* _Exercise details_:
What lines in this listing contain the string "will"? Report each one by copying it.

* _Data for this exercise_:

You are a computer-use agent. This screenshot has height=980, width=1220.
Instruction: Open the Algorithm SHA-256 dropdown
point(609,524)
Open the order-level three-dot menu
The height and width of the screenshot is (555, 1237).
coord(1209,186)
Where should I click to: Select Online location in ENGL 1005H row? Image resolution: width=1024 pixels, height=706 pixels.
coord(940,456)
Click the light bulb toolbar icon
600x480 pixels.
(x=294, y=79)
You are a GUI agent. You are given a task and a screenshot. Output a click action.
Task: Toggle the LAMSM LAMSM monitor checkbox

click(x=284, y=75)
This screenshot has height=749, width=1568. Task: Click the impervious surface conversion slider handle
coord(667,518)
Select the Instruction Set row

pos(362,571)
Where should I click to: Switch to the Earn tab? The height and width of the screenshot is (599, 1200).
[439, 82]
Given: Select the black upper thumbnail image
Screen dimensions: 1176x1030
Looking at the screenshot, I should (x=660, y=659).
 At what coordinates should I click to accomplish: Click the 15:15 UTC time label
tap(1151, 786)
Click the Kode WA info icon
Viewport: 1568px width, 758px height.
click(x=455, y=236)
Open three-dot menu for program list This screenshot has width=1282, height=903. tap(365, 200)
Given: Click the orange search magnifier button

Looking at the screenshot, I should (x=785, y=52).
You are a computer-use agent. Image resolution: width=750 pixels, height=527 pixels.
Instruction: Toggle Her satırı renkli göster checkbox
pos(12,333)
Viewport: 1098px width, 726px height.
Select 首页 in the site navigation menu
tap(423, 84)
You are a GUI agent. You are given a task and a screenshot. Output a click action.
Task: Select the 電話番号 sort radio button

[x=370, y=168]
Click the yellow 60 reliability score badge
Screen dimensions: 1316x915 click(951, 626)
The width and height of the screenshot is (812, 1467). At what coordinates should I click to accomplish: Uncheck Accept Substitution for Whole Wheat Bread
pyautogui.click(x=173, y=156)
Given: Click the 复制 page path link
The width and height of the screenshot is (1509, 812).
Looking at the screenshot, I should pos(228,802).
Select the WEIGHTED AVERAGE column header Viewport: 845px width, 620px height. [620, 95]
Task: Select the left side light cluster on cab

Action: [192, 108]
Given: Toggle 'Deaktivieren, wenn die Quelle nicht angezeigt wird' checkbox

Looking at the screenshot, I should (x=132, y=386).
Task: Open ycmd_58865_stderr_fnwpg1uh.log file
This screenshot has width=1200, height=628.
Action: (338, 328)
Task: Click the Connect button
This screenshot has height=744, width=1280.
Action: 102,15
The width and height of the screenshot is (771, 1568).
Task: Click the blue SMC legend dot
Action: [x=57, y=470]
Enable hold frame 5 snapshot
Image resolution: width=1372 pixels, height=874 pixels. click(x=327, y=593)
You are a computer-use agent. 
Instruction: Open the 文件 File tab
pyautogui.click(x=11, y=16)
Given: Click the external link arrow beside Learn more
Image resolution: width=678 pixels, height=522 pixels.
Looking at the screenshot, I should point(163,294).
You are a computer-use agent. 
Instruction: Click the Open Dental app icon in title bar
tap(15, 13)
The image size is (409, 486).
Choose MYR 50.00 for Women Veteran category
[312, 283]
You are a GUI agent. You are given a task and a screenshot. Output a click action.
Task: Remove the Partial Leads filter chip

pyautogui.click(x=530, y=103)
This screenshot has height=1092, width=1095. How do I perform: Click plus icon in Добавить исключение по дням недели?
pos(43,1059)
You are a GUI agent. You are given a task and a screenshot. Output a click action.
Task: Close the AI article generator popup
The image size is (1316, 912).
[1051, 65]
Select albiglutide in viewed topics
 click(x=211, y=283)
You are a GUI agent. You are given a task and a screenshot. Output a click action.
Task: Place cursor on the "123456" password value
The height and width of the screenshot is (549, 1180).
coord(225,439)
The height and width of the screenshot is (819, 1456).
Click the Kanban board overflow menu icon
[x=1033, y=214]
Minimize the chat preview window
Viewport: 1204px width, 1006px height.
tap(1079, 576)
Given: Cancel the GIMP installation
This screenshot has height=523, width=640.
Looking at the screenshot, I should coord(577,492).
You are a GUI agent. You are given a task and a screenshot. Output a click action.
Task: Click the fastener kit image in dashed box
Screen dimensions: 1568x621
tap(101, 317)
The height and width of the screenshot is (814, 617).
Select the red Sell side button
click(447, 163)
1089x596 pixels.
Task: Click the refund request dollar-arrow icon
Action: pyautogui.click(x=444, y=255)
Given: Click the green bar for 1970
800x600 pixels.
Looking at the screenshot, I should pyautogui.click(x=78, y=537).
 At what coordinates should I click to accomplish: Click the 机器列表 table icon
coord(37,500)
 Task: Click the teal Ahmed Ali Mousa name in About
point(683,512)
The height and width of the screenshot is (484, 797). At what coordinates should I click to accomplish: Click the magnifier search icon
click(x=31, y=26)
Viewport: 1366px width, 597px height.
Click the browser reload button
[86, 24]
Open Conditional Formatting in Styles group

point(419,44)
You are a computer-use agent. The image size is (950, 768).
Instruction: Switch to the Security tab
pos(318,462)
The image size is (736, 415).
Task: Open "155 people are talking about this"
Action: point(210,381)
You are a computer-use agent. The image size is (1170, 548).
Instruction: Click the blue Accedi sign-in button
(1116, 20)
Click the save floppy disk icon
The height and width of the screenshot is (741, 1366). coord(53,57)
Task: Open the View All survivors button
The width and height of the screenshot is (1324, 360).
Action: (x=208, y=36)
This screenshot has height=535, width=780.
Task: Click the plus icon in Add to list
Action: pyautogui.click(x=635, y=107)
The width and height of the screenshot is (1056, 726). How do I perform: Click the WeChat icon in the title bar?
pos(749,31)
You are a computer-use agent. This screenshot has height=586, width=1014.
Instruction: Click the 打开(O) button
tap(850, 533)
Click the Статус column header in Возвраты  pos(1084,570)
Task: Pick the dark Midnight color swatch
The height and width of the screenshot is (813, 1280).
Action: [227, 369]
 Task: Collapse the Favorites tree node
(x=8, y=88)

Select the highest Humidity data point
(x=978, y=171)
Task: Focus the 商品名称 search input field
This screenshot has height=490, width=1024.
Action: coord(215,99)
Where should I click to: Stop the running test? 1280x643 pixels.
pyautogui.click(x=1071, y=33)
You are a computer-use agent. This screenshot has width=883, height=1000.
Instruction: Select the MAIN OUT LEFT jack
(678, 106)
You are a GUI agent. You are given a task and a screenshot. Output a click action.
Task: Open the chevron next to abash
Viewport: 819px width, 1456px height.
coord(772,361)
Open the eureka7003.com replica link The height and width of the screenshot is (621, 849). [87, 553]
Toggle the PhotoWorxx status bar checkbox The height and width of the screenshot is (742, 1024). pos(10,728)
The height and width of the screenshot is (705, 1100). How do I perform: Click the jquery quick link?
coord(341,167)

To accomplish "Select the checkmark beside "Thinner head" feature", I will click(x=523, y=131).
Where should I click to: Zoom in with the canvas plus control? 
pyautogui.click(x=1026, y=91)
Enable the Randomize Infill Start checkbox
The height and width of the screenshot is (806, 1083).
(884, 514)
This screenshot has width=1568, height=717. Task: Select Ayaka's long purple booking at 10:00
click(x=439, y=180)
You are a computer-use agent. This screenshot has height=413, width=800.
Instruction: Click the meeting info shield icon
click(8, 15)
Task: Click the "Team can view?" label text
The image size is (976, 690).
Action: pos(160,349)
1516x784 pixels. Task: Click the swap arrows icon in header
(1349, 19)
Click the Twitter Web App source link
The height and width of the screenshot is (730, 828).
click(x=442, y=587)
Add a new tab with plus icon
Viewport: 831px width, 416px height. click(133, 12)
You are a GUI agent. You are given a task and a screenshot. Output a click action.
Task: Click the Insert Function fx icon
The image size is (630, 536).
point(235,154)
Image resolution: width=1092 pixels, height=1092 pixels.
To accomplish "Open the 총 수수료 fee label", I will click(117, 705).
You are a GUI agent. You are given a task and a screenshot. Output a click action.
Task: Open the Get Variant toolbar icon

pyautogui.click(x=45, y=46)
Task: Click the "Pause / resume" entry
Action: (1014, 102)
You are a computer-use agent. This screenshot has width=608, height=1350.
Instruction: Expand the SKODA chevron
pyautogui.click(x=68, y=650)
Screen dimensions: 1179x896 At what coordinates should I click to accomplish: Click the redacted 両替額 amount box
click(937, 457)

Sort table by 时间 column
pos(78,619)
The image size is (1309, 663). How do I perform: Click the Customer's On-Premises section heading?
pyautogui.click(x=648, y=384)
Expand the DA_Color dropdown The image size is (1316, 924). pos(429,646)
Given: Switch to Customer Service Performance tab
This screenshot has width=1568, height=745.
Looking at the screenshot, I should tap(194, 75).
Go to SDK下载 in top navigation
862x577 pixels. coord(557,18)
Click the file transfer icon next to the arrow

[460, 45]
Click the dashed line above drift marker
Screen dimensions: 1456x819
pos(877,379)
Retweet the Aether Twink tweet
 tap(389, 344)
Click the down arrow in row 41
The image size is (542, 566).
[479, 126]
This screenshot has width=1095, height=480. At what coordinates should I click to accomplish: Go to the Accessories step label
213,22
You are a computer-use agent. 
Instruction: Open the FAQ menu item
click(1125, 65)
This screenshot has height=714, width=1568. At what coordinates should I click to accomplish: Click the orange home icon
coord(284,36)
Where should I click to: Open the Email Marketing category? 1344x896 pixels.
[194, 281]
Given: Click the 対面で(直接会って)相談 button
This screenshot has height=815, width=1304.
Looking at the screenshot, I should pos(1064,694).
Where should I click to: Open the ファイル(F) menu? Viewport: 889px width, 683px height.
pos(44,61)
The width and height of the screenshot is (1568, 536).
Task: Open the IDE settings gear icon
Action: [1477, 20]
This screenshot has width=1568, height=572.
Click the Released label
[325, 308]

* _Answer box_:
To accomplish "Select the checkmark beside "Thinner head" feature", I will click(x=523, y=131).
To accomplish "Open the 총 수수료 fee label", I will click(117, 705).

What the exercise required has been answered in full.